Text By Vicky MacLean and Linda Perkins
Photo By Vicky MacLean

Located on Doolittle Drive, across from Benedict Lake, is a small cemetery surrounded by woodland known as Pond Town Cemetery. It holds a few more than 200 gravesites. Do you believe someone in your family might be buried here? If so, please join our project to identify and collect meaningful memories of the neighbors, friends and ancestors buried at Pond Town.

The cemetery includes many older graves; there was then a long hiatus when nobody was buried here. More recent burials date back to 1952, when Frederick Barbour requested that the cemetery be reopened so that his son, Lieutenant Frederick Sprague Barbour, who had died of polio, could be buried here.

Most of the early graves date from the first half of the 1800s; many of these people were born in the 1700s in the early days of Norfolk. Only two documented burials date from before 1800. One is the grave of three-year-old Aurelia Hotchkiss, who was buried in 1796. The other is that of Keturah Pratt Holt, who died in 1790. Another notable “resident” is Leander Campbell, who was killed at the battle of Cold Harbor during the Civil War.

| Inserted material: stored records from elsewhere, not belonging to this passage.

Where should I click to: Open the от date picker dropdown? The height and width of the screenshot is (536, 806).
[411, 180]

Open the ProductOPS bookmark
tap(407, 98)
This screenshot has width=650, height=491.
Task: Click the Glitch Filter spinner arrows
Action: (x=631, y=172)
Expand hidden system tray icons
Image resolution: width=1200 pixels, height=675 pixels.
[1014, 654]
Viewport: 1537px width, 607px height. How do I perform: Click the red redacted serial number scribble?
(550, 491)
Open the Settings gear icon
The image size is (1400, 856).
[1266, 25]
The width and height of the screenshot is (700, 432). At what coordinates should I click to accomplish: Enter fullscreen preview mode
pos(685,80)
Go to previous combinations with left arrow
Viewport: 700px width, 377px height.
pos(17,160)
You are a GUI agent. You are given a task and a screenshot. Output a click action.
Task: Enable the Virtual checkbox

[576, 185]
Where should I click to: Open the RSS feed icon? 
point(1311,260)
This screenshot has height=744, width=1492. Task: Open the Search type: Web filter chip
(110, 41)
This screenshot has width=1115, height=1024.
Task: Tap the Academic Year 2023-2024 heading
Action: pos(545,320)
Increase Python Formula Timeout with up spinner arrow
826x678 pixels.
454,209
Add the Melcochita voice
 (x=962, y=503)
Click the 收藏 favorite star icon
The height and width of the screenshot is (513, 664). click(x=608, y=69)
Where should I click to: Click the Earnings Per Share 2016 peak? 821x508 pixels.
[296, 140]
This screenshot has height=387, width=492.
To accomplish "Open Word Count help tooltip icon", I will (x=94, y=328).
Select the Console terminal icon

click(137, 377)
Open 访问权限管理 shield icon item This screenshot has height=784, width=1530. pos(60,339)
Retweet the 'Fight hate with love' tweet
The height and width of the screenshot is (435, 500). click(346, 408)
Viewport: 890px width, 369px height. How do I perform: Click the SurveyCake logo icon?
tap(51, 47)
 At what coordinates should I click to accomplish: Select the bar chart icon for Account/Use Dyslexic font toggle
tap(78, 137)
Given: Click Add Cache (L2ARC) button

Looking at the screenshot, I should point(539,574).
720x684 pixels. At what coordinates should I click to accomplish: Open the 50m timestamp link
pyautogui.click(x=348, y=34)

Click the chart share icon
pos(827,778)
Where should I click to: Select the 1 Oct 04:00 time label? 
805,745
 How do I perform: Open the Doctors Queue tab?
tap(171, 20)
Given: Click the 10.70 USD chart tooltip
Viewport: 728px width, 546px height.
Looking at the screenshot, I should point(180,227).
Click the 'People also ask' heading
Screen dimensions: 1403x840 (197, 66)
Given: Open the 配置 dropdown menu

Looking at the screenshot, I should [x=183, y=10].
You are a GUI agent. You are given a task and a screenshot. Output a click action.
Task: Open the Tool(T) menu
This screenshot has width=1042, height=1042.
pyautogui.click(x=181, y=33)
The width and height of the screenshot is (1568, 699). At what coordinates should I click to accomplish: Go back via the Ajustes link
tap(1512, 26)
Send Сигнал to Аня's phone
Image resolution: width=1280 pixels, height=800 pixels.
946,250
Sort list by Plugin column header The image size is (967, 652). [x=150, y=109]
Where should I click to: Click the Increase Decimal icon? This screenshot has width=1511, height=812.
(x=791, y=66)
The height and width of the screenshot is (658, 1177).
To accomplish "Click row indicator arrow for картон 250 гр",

Most of the existing gravestones have been identified, but a lot of them are no longer easily readable. Fortunately, transcriptions done in the 1930s provided enough information that partially decipherable stones were able to be correlated with those records. There are several stones that are no longer identifiable and some small stones that may not be grave markers and only contain a number or a letter. They might mark rows or perhaps paupers graves that are otherwise not identified. There are various records noting the names of several people who may be buried here, but there is not enough information to be positive. The findagrave.com website has photos and known information for the Pond Town Cemetery. 

Newer graves include those of our grandparents’s and parents’s generations, people born in the late 1800s and early 1900s. Sadly, there are a few graves of contemporaries, as well. Those who have been in Norfolk for any length of time would have known many of them. Some were long-time Norfolk residents, others were summer people, many were tied to Norfolk through their family camps on Doolittle Lake.

We know little about most of the people who were buried at Pond Town Cemetery in the early days. This is sad—a part of our town history lost. Going forward, we would like to create a “memory book” about as many of the people buried here as can be found. If you know of someone buried at Pond Town Cemetery, please let us know. 

We are looking for stories, photos, occupations, accomplishments, where they lived in town, and anything else that can be shared. There are many resources available to those who would like to do some research: the Norfolk Library, the Norfolk Historical Society, town records and websites like ancestry.com. A copy of the mapping of the cemetery is available to view in the town clerk’s office during regular business hours. It includes locations of several unmarked graves which were located using ground penetrating radar.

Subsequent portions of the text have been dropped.